Norma Claire As mulheres em geral são mais competitivas. É aquela história do harém: ''O sultão ficou mais vezes comigo''. Um inferno! Mas eu, desde mocinha, nunca fui competitiva. E não por virtude, mas por natureza, até porque não tinha como competir a atenção dos meus pais com mais 20 irmãos. Até hoje, no mundo da música, o povo compete bastante, principalmente se tratando de charts. Ah, sim, tem gente que faz de tudo por uma boa posição. Lembro das aulas de esgrima da adolescência: usávamos uma túnica branca com uma calça tipo saiote, até o joelho, meias brancas, sapatos especiais, florete e máscara. No lado direito da túnica branca tinha um coração exposto, o alvo. O professor ordenava ''en guard'' e eu me punha em posição, mas não prestava atenção -vinha a adversária e acertava bem no meio do coração. ''Norma Claire!'', gritava o professor, ''olha o coração exposto''. O outro sempre tinha mais malícia e, pronto, quando eu via, o meu coração exposto já era [risos]. Mas isso não me fez falta. Talvez eu tenha amargado um pouco, me decepcionei com algumas pessoas, é natural. Mas, como não entrei na luta, não me feri realmente.
Vanity Fair Isso foi bom ou ruim?
Norma Claire Acho que não ser competitiva me ajudou muito, ajudou também a entender o meu sexo tão oprimido. Eu percebia a competição nelas, mas não devolvia. E quando você não retribui, não entra no jogo. Isso desarma o outro.
Vanity Fair A vida fica mais simples com a maturidade?
Norma Claire Acho que a vida se complica na velhice, quer dizer, na ''maturidade'': vamos atenuar as palavras! [risos]. Fica, sim, mais difícil, porque a gente vai perdendo as forças, embora a cabeça continue produtiva. O ser humano tem de fazer malabarismo o tempo todo, como um trapezista no circo: na juventude, a gente se atira, voa, não tem medo. Mas, na maturidade, sabemos que não tem rede lá embaixo e, se largar o trapézio, acabou, está perdido. Essa consciência amedronta e, ao mesmo tempo, estimula.
Vanity Fair Você não pensou em casar de novo?
Norma Claire Não quis outro casamento. Fiquei com meu ofício, minha vocação, meu filho, que amo muito, minhas sobrinhas lindas [Monalisa, de 16 anos, e Kalil, de 20 anos] e meus amigos.

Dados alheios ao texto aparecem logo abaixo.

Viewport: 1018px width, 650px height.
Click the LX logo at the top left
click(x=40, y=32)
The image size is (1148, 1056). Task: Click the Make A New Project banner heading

Vanity Fair Você sempre sondou a solidão, a morte, os desencontros e a paixão em várias de suas entrevistas e produções. Desses temas, o que mais atiça a sua curiosidade?
Norma Claire É justamente o mistério que ronda tudo isso que eu, de certa forma, persigo. Einstein, que foi um pensador da ciência, disse que por trás da matéria sempre há algo de inexplicável -e essa foi a conclusão de um homem que procurava explicações. Para mim, esse inexplicável é a alma: quando produzo e escrevo minhas músicas, busco desvendar parte desse mistério através dos bichos e das pessoas -mortos e vivos.
Vanity Fair Do que você sente medo?
Norma Claire Da solidão, às vezes. Eu já li um miniconto [''Confissão'', no livro ''Os Cem Menores Contos Brasileiros do Século''] que diz: ''- Fui me confessar ao mar.'' ''- O que ele disse?'' ''- Nada.'' Essa resposta do mar é propositadamente dúbia. Deixo ao leitor a escolha. Eu estava pensando na luta, em prosseguir nadando no meu belo estilo -eu nado bem. E o leitor? Bom, então, é isso: mergulhar a cabeça e respirar fundo, e mergulhar outra vez até cumprir a travessia.